Po meczu Chojniczanka Chojnice - Stomil Olsztyn rozmawialiśmy z pomocnikiem olsztyńskiego klubu Łukaszem Jeglińskim.
Zagrałeś od początku meczu i możesz chyba ten występ zaliczyć do udanych?
- Można tak powiedzieć. Pierwsza połowa była średnia w wykonaniu całego zespołu. Stało się to już chyba naszą tradycją, że gramy dwie nierówne połowy, ale ogólnie mecz na plus z mojej strony.
Stomil zaczął grać dopiero od 30 minuty, już po straconej bramce, ale potrafiliście zaatakować i zaskoczyć przeciwnika.
- Mieliśmy takie założenia, by grać po ziemi i starć się utrzymywać piłkę na połowie przeciwnika. I rzeczywiście, gdy próbowaliśmy grać ziemią, to coś zaczynało się dziać, a gdy szliśmy na wymianę dłuższych piłek, górnych, to niestety nie szło to po naszej myśli. Bramka wpadła po dośrodkowaniu górą, ale wcześniej akcja była rozprowadzona po ziemi i tylko ta końcowa faza była górna. Było kilka takich akcji, od boku boiska dośrodkowania, strzał Kujawy groźny.

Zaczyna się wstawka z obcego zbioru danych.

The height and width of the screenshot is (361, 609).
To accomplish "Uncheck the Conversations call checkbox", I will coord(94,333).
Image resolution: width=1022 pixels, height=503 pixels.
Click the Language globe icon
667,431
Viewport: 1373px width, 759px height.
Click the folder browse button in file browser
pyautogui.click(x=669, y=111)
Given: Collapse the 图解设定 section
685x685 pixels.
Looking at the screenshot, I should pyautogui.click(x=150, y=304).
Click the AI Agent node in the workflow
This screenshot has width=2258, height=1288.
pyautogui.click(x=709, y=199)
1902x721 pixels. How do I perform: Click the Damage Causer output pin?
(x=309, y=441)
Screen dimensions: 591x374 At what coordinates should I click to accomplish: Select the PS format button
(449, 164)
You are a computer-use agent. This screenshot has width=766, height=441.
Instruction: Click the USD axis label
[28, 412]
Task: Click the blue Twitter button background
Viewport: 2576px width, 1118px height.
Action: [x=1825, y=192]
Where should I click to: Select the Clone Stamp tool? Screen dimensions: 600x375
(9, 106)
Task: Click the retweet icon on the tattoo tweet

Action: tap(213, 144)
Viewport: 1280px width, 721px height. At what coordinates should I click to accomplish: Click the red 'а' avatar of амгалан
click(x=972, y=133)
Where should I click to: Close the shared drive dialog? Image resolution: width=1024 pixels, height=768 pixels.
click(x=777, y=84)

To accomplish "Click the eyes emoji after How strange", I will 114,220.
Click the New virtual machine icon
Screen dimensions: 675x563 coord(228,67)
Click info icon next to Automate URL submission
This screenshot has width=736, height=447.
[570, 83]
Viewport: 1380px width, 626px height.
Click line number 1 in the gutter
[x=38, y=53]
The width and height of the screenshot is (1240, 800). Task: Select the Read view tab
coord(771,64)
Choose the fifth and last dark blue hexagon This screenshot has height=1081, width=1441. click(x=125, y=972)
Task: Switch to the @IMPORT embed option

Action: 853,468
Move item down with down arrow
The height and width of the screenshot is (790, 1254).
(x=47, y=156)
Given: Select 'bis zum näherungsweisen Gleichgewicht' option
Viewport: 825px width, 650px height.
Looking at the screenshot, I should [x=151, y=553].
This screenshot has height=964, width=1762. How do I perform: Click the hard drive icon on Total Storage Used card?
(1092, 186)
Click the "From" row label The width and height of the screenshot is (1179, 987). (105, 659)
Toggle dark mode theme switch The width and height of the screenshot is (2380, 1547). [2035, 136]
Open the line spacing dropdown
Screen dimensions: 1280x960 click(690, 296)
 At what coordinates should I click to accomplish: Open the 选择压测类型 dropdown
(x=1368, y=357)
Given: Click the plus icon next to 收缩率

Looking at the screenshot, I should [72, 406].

Przy odrobinie szczęścia mogliśmy jeszcze coś ukuć.
To czwarty remis w tej rundzie, brakuje zwycięstwa.
- Teraz mogę zapewnić, że w kolejnym meczu będą trzy punkty (śmiech - red.). Tak na poważnie, trzeba się cieszyć, że przegraliśmy tylko raz, ale z drugiej strony punktowo lepiej byłoby dwa razy przegrać i dwa razy wygrać, bo mielibyśmy sześć punktów zamiast czterech. Ciągle brakuje czegoś do zwycięstwa, ale mam nadzieję, że niedługo się to zmieni.